▶ Problem to solve: Transcribe the full listing word for word, leaving nothing out.

▶ Data to examine:
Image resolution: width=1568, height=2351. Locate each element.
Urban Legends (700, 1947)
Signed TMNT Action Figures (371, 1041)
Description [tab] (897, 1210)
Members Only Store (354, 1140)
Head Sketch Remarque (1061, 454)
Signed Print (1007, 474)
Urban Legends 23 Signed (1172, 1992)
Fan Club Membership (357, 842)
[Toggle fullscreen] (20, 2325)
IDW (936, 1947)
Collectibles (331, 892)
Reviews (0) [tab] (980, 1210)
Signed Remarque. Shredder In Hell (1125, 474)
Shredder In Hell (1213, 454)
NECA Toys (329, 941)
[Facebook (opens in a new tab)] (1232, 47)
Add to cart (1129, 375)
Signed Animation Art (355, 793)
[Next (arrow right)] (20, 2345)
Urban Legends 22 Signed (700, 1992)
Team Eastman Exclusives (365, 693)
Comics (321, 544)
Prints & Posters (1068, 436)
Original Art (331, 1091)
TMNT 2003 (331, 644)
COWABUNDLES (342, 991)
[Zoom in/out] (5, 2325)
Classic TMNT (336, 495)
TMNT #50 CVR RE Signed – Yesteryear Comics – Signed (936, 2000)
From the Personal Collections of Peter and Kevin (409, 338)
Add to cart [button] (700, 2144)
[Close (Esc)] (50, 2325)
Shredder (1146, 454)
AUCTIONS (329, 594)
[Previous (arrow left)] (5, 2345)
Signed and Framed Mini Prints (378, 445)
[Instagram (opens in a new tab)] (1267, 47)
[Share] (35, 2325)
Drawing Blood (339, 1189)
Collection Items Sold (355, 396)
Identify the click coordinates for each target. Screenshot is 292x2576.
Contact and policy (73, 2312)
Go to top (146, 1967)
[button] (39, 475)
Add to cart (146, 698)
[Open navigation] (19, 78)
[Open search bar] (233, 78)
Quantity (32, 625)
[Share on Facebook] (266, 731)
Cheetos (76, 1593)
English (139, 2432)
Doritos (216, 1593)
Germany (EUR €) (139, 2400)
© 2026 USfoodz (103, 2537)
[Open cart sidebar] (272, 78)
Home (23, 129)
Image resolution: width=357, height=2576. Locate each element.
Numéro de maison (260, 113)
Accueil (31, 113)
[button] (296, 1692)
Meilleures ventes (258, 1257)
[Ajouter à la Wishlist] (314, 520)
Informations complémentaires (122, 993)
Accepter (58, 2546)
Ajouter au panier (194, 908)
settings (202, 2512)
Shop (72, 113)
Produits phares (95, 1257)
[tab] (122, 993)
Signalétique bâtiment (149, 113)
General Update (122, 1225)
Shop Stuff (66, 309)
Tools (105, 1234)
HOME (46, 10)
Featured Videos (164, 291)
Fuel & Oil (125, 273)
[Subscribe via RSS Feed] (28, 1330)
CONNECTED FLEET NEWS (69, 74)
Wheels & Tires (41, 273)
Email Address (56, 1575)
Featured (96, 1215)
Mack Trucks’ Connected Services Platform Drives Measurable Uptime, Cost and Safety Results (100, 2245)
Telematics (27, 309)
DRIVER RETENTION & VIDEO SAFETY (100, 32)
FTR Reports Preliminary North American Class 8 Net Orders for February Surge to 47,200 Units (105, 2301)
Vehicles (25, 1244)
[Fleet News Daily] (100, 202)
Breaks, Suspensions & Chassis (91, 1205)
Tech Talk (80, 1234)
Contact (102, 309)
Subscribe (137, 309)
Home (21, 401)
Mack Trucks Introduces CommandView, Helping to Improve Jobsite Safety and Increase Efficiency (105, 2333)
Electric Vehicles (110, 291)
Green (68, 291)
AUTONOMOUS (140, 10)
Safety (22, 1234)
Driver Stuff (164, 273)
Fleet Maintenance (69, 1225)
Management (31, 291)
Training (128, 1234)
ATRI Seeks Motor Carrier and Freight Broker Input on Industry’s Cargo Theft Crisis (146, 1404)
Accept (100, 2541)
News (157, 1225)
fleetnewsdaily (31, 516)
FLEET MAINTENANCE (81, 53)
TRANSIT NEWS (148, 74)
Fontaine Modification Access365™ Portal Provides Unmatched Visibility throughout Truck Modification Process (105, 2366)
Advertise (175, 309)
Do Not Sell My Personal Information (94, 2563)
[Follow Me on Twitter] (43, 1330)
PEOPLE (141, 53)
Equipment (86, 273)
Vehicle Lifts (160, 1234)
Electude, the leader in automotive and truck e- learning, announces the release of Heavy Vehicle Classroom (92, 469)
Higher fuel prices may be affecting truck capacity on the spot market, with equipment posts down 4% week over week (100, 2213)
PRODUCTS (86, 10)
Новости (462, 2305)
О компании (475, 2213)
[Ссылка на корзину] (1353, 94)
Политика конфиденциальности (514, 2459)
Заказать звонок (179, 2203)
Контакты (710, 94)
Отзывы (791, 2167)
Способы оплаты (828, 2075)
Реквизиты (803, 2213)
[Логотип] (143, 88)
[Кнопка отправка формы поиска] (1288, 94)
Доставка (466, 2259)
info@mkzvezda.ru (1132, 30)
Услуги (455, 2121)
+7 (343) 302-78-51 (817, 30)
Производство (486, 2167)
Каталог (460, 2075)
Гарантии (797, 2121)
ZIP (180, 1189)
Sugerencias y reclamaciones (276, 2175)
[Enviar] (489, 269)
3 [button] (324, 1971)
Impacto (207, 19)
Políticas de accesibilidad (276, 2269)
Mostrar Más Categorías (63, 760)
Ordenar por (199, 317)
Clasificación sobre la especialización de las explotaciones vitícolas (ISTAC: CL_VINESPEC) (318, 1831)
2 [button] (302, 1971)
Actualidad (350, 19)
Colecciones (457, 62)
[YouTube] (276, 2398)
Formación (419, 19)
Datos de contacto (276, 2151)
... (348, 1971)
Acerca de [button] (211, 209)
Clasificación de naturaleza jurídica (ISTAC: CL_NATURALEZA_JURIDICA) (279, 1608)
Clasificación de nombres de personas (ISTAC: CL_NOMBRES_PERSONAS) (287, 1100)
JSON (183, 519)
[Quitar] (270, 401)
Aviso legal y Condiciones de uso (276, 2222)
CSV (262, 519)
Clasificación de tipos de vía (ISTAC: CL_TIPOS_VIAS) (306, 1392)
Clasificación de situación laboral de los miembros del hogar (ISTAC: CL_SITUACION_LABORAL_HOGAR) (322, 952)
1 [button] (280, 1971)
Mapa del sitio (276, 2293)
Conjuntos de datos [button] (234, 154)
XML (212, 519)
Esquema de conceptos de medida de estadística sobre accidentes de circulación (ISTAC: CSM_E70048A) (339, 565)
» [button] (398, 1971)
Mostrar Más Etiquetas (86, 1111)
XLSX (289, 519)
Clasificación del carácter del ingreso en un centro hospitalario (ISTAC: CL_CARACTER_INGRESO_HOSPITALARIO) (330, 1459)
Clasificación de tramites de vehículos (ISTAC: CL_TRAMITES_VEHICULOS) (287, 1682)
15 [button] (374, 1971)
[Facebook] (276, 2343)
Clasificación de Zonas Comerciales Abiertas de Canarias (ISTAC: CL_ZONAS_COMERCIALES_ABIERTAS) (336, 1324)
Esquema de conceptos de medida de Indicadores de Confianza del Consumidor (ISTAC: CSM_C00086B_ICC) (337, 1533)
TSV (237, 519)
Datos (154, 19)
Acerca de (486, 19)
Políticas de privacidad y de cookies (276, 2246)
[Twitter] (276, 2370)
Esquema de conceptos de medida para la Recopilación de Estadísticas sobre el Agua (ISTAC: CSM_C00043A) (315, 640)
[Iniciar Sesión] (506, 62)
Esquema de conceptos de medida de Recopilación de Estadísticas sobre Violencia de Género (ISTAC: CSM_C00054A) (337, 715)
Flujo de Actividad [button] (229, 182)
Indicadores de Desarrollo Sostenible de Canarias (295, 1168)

▶ Solution:
Image resolution: width=1568, height=2351. Locate each element.
Urban Legends (700, 1947)
Signed TMNT Action Figures (371, 1041)
Description [tab] (897, 1210)
Members Only Store (354, 1140)
Head Sketch Remarque (1061, 454)
Signed Print (1007, 474)
Urban Legends 23 Signed (1172, 1992)
Fan Club Membership (357, 842)
[Toggle fullscreen] (20, 2325)
IDW (936, 1947)
Collectibles (331, 892)
Reviews (0) [tab] (980, 1210)
Signed Remarque. Shredder In Hell (1125, 474)
Shredder In Hell (1213, 454)
NECA Toys (329, 941)
[Facebook (opens in a new tab)] (1232, 47)
Add to cart (1129, 375)
Signed Animation Art (355, 793)
[Next (arrow right)] (20, 2345)
Urban Legends 22 Signed (700, 1992)
Team Eastman Exclusives (365, 693)
Comics (321, 544)
Prints & Posters (1068, 436)
Original Art (331, 1091)
TMNT 2003 (331, 644)
COWABUNDLES (342, 991)
[Zoom in/out] (5, 2325)
Classic TMNT (336, 495)
TMNT #50 CVR RE Signed – Yesteryear Comics – Signed (936, 2000)
From the Personal Collections of Peter and Kevin (409, 338)
Add to cart [button] (700, 2144)
[Close (Esc)] (50, 2325)
Shredder (1146, 454)
AUCTIONS (329, 594)
[Previous (arrow left)] (5, 2345)
Signed and Framed Mini Prints (378, 445)
[Instagram (opens in a new tab)] (1267, 47)
[Share] (35, 2325)
Drawing Blood (339, 1189)
Collection Items Sold (355, 396)
Identify the click coordinates for each target. Screenshot is 292x2576.
Contact and policy (73, 2312)
Go to top (146, 1967)
[button] (39, 475)
Add to cart (146, 698)
[Open navigation] (19, 78)
[Open search bar] (233, 78)
Quantity (32, 625)
[Share on Facebook] (266, 731)
Cheetos (76, 1593)
English (139, 2432)
Doritos (216, 1593)
Germany (EUR €) (139, 2400)
© 2026 USfoodz (103, 2537)
[Open cart sidebar] (272, 78)
Home (23, 129)
Image resolution: width=357, height=2576. Locate each element.
Numéro de maison (260, 113)
Accueil (31, 113)
[button] (296, 1692)
Meilleures ventes (258, 1257)
[Ajouter à la Wishlist] (314, 520)
Informations complémentaires (122, 993)
Accepter (58, 2546)
Ajouter au panier (194, 908)
settings (202, 2512)
Shop (72, 113)
Produits phares (95, 1257)
[tab] (122, 993)
Signalétique bâtiment (149, 113)
General Update (122, 1225)
Shop Stuff (66, 309)
Tools (105, 1234)
HOME (46, 10)
Featured Videos (164, 291)
Fuel & Oil (125, 273)
[Subscribe via RSS Feed] (28, 1330)
CONNECTED FLEET NEWS (69, 74)
Wheels & Tires (41, 273)
Email Address (56, 1575)
Featured (96, 1215)
Mack Trucks’ Connected Services Platform Drives Measurable Uptime, Cost and Safety Results (100, 2245)
Telematics (27, 309)
DRIVER RETENTION & VIDEO SAFETY (100, 32)
FTR Reports Preliminary North American Class 8 Net Orders for February Surge to 47,200 Units (105, 2301)
Vehicles (25, 1244)
[Fleet News Daily] (100, 202)
Breaks, Suspensions & Chassis (91, 1205)
Tech Talk (80, 1234)
Contact (102, 309)
Subscribe (137, 309)
Home (21, 401)
Mack Trucks Introduces CommandView, Helping to Improve Jobsite Safety and Increase Efficiency (105, 2333)
Electric Vehicles (110, 291)
Green (68, 291)
AUTONOMOUS (140, 10)
Safety (22, 1234)
Driver Stuff (164, 273)
Fleet Maintenance (69, 1225)
Management (31, 291)
Training (128, 1234)
ATRI Seeks Motor Carrier and Freight Broker Input on Industry’s Cargo Theft Crisis (146, 1404)
Accept (100, 2541)
News (157, 1225)
fleetnewsdaily (31, 516)
FLEET MAINTENANCE (81, 53)
TRANSIT NEWS (148, 74)
Fontaine Modification Access365™ Portal Provides Unmatched Visibility throughout Truck Modification Process (105, 2366)
Advertise (175, 309)
Do Not Sell My Personal Information (94, 2563)
[Follow Me on Twitter] (43, 1330)
PEOPLE (141, 53)
Equipment (86, 273)
Vehicle Lifts (160, 1234)
Electude, the leader in automotive and truck e- learning, announces the release of Heavy Vehicle Classroom (92, 469)
Higher fuel prices may be affecting truck capacity on the spot market, with equipment posts down 4% week over week (100, 2213)
PRODUCTS (86, 10)
Новости (462, 2305)
О компании (475, 2213)
[Ссылка на корзину] (1353, 94)
Политика конфиденциальности (514, 2459)
Заказать звонок (179, 2203)
Контакты (710, 94)
Отзывы (791, 2167)
Способы оплаты (828, 2075)
Реквизиты (803, 2213)
[Логотип] (143, 88)
[Кнопка отправка формы поиска] (1288, 94)
Доставка (466, 2259)
info@mkzvezda.ru (1132, 30)
Услуги (455, 2121)
+7 (343) 302-78-51 (817, 30)
Производство (486, 2167)
Каталог (460, 2075)
Гарантии (797, 2121)
ZIP (180, 1189)
Sugerencias y reclamaciones (276, 2175)
[Enviar] (489, 269)
3 [button] (324, 1971)
Impacto (207, 19)
Políticas de accesibilidad (276, 2269)
Mostrar Más Categorías (63, 760)
Ordenar por (199, 317)
Clasificación sobre la especialización de las explotaciones vitícolas (ISTAC: CL_VINESPEC) (318, 1831)
2 [button] (302, 1971)
Actualidad (350, 19)
Colecciones (457, 62)
[YouTube] (276, 2398)
Formación (419, 19)
Datos de contacto (276, 2151)
... (348, 1971)
Acerca de [button] (211, 209)
Clasificación de naturaleza jurídica (ISTAC: CL_NATURALEZA_JURIDICA) (279, 1608)
Clasificación de nombres de personas (ISTAC: CL_NOMBRES_PERSONAS) (287, 1100)
JSON (183, 519)
[Quitar] (270, 401)
Aviso legal y Condiciones de uso (276, 2222)
CSV (262, 519)
Clasificación de tipos de vía (ISTAC: CL_TIPOS_VIAS) (306, 1392)
Clasificación de situación laboral de los miembros del hogar (ISTAC: CL_SITUACION_LABORAL_HOGAR) (322, 952)
1 [button] (280, 1971)
Mapa del sitio (276, 2293)
Conjuntos de datos [button] (234, 154)
XML (212, 519)
Esquema de conceptos de medida de estadística sobre accidentes de circulación (ISTAC: CSM_E70048A) (339, 565)
» [button] (398, 1971)
Mostrar Más Etiquetas (86, 1111)
XLSX (289, 519)
Clasificación del carácter del ingreso en un centro hospitalario (ISTAC: CL_CARACTER_INGRESO_HOSPITALARIO) (330, 1459)
Clasificación de tramites de vehículos (ISTAC: CL_TRAMITES_VEHICULOS) (287, 1682)
15 [button] (374, 1971)
[Facebook] (276, 2343)
Clasificación de Zonas Comerciales Abiertas de Canarias (ISTAC: CL_ZONAS_COMERCIALES_ABIERTAS) (336, 1324)
Esquema de conceptos de medida de Indicadores de Confianza del Consumidor (ISTAC: CSM_C00086B_ICC) (337, 1533)
TSV (237, 519)
Datos (154, 19)
Acerca de (486, 19)
Políticas de privacidad y de cookies (276, 2246)
[Twitter] (276, 2370)
Esquema de conceptos de medida para la Recopilación de Estadísticas sobre el Agua (ISTAC: CSM_C00043A) (315, 640)
[Iniciar Sesión] (506, 62)
Esquema de conceptos de medida de Recopilación de Estadísticas sobre Violencia de Género (ISTAC: CSM_C00054A) (337, 715)
Flujo de Actividad [button] (229, 182)
Indicadores de Desarrollo Sostenible de Canarias (295, 1168)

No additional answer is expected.